WORK TO DO: Render each line of the rows below as a JSON array of strings, one string per line, omitting blank lines.

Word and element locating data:
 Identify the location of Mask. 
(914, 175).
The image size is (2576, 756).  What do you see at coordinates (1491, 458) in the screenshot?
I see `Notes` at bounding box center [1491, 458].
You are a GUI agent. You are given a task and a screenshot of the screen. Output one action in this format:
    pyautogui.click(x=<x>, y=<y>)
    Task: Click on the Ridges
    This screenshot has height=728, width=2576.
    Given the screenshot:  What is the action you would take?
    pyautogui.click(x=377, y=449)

THE COMPLETED TASK:
[
  " Identify the location of Mask. ",
  "(914, 175).",
  "The image size is (2576, 756).  What do you see at coordinates (1491, 458) in the screenshot?",
  "I see `Notes` at bounding box center [1491, 458].",
  "You are a GUI agent. You are given a task and a screenshot of the screen. Output one action in this format:",
  "    pyautogui.click(x=<x>, y=<y>)",
  "    Task: Click on the Ridges",
  "    This screenshot has height=728, width=2576.",
  "    Given the screenshot:  What is the action you would take?",
  "    pyautogui.click(x=377, y=449)"
]